Saturday, March 19, 2005

Pathways To Womanhood

This morning, autumn morning, I leaned against the back door frame, cradling hot coffee, warming my heart and looking out over our early morning yard. How I love it here!

The overbough of the olive tree framing a colourwheel of morning glory, nasturtium, oleander and yellow daisy. The wiregrass glints in the morning sun and dew sparkles the fretted leaves of parsley and thyme in our herb garden. I look in vain for pussies come to visit. Oh! They will still be inside their homes, snuggled down on the back of the couch peering through lace curtains at a world still too cool for their pampered likings. But I know they'll come eventually; curling their furry fox tails around my stockings, plaintively begging for milk! Please, Miss!

As I stared idly at the mossy brick path turning the corner to the side of the house, I became aware of its linear pattern leading me on irresistibly in its chosen direction. I seemed to have no choice but to follow its lines and breaks up to the back steps and around the corner to...who knows what awaits!

Oh! This was one of those zen moments, haiku moments! Ahhh! I purred, Significance!

I did a lateral mind shift and thought of Professor Susan Greenfield's passionate ravings about the brain and also, in the same moment (because I always link these two), about my assertion that a transsexual woman's claim to womanhood originates not in some essentialist, suspended-in-the-ether, mystical "womanness" that exists beyond time and body and society but rather in the pattern of neurological structural and functional meanderings that are laid down in her brain from before birth and on into early childhood and beyond.

A neurological pattern that is similar to the neurological patterns of non-transsexual females in many significant respects and which includes the much-touted bed nucleus of the stria terminalis - the supposed neurological seat of our gender identity. I believe this female-typical neurological patterning leads the child who will become transsexual woman to identify with other females (whose outward behaviour stems, at least in part, from their own neurological patterns), to find resonance with the behaviours and interests and the expressions of the thoughts and feelings of other women and girls. And because of this deep-seated identification with the females in her world the transsexual child cannot invest the same degree of commitment to learning male behaviours and thought patterns as male-identified children do. Consequently, the male behaviours she learns as survival techniques or just through sheer frequent exposure reside precariously in an outer assumed male persona which has only tenuous links to her core sense of self.

Now I think that once the base neurological structure and functioning is established, probably through a combination of genetic predisposition and hormonal levels in utero, there takes place a building upon the base structure in the same way that a crystal formation will grow by replicating upon its initial structure and in the same way that forensic archaeology builds up the likeness of a person's body from their exhumed skeleton.

Of course the transsexual child can be exposed to all sorts of behavioural and societal and physical elements in his or her environment so the subsequent neurological structure and functioning can be of any shape and style.
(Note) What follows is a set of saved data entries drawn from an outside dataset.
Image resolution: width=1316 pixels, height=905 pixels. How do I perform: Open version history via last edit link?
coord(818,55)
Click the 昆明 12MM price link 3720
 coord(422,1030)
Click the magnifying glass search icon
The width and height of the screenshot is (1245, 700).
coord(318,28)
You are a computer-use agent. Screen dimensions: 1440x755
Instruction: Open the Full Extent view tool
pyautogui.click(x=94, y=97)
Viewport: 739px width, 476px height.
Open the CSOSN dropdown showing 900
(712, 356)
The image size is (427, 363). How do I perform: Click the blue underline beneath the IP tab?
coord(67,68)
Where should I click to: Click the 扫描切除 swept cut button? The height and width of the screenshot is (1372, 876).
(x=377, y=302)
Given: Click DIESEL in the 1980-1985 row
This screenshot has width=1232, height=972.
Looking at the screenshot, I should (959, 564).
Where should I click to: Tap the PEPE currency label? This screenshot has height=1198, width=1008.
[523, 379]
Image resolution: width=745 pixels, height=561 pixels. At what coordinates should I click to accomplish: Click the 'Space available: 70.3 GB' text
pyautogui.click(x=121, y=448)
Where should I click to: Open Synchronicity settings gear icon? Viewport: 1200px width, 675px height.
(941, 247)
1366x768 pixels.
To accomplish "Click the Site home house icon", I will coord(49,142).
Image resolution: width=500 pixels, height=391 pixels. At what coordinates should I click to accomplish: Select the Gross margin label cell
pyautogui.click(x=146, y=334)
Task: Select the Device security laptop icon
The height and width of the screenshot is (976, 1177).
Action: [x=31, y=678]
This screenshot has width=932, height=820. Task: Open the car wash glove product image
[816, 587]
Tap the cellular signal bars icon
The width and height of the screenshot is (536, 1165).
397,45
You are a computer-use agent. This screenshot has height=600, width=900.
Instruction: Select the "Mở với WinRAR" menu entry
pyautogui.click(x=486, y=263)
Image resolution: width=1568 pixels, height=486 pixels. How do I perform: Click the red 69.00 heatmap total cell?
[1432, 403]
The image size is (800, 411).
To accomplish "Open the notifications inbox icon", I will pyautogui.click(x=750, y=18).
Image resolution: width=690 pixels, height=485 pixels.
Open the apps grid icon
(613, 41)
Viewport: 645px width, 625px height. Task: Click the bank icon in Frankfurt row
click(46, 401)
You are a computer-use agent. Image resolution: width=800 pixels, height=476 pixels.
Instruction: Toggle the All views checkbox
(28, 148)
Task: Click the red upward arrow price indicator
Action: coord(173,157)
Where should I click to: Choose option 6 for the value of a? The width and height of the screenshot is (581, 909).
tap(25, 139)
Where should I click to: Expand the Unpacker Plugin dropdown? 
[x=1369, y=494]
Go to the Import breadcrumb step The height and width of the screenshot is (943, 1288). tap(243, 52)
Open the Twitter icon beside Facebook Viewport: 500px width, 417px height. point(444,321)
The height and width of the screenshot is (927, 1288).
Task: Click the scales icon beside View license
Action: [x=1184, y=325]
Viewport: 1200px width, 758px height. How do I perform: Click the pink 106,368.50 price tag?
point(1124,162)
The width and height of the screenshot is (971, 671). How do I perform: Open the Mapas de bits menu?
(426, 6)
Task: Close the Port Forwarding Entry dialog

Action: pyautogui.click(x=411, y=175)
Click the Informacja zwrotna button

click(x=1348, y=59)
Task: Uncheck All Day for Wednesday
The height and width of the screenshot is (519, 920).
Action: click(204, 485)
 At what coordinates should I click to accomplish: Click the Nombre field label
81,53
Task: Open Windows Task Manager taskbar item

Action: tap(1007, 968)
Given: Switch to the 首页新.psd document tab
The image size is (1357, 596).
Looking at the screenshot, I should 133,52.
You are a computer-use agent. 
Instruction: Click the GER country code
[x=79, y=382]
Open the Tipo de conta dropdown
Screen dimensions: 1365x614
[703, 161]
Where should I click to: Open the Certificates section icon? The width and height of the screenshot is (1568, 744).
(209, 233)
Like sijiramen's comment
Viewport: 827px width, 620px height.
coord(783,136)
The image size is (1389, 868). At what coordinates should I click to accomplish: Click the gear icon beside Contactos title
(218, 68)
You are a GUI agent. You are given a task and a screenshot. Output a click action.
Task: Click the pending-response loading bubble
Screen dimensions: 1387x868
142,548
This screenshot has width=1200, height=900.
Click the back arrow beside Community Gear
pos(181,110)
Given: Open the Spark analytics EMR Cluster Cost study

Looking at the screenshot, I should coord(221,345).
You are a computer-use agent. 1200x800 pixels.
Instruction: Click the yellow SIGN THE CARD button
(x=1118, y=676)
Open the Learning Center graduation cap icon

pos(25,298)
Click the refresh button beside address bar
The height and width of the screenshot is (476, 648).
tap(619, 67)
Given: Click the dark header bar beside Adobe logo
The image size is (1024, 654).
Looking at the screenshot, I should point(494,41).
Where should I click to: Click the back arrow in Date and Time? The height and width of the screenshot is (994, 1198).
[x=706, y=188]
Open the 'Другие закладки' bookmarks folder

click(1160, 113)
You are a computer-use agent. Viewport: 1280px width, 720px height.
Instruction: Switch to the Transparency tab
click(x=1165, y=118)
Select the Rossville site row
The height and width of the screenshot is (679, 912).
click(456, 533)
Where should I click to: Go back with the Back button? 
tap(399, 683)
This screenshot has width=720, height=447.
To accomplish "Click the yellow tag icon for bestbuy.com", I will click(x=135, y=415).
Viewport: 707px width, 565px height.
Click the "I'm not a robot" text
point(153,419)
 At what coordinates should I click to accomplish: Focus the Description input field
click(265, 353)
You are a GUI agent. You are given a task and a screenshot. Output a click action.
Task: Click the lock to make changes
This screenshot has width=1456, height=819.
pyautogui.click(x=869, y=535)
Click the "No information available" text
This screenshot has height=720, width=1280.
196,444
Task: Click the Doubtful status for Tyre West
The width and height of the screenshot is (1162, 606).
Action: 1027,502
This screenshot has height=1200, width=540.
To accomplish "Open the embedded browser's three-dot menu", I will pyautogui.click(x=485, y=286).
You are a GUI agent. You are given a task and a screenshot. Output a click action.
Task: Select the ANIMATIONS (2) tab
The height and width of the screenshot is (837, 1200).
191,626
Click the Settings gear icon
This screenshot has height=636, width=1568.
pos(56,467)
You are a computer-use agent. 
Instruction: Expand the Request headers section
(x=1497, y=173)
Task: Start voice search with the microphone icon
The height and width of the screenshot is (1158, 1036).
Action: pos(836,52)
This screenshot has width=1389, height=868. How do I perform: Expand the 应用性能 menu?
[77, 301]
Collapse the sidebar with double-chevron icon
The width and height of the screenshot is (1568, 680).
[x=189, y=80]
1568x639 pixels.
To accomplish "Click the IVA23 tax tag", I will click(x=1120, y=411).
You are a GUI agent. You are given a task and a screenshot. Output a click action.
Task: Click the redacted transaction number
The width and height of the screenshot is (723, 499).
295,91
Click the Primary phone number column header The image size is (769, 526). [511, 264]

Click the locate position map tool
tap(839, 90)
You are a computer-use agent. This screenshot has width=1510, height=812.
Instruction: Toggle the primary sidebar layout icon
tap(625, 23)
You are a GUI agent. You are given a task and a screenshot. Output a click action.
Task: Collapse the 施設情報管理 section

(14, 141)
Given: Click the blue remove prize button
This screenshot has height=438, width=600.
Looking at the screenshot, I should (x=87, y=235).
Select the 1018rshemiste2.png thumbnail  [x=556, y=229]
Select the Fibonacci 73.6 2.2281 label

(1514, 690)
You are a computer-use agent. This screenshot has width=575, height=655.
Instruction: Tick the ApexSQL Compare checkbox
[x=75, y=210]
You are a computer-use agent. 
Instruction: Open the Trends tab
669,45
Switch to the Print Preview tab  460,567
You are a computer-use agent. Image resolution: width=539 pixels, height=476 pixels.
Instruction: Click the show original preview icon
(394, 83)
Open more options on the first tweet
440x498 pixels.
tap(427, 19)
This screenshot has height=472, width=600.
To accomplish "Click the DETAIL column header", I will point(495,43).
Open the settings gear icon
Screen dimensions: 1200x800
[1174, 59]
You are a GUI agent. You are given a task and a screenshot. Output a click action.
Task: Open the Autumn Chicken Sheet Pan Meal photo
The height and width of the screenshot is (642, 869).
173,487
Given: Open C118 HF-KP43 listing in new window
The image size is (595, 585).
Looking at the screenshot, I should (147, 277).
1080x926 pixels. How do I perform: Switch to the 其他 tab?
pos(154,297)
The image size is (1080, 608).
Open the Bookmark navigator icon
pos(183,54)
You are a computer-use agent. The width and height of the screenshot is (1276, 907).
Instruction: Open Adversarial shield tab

This I think helps explain why some transsexual children say, "I am a girl (or boy)" and others say, "I want to be a girl (or boy)", why some transition at 20 and some at 80. And why some people will have surgery and live completely as the sex they identify with and some people will take less complete steps to express their inner sense of being female (or male) or may do so only on occasion.

No! I don't believe there is some essentialist, suspended-in-the-ether "true" transsexual any more than I believe there is some essentialist "true" suspended-in-the-ether man or woman. We are, all of us - transsexual and non-transsexual, an incredibly convoluted, interwoven, ever-changing hybrid of nature and nurture, "male" and "female".

So, what does this have to do with my mossy brick path? Well, if I have a neurological pattern of female and I live in the close company of other people (mostly non-transsexual) who have the same female patternings I am going to be led down a path of recurring, persistent thought, feeling and behaviour which will lead me as irresistibly and as "naturally" to womanhood as any female.

Is a gumnut a gum tree? Is an acorn an oak? No! But each seed contains the blueprint or roadmap that will, given the right conditions of air and water and food, lead irresistibly to it growing into and upward to being a tall and upright and fruitful tree.

At the age of four and a half I stared out at a world that beckoned me to its female and feminine side. Can we really believe that children of four and five could be so perverse or so bloody-minded or so warped as to contrive this; to maintain this, in some expressed or hidden form, for their entire lives? Surely something more fundamental and integral and natural to their being has taken place. Something expressive of the extraordinary capacity for diversity and survival inherent in life.

I could have no idea that at that time I was on the pathway to womanhood. A long and, at times, perilously convoluted, pathway but one which, nevertheless, has led me surely and irresistibly to this moment.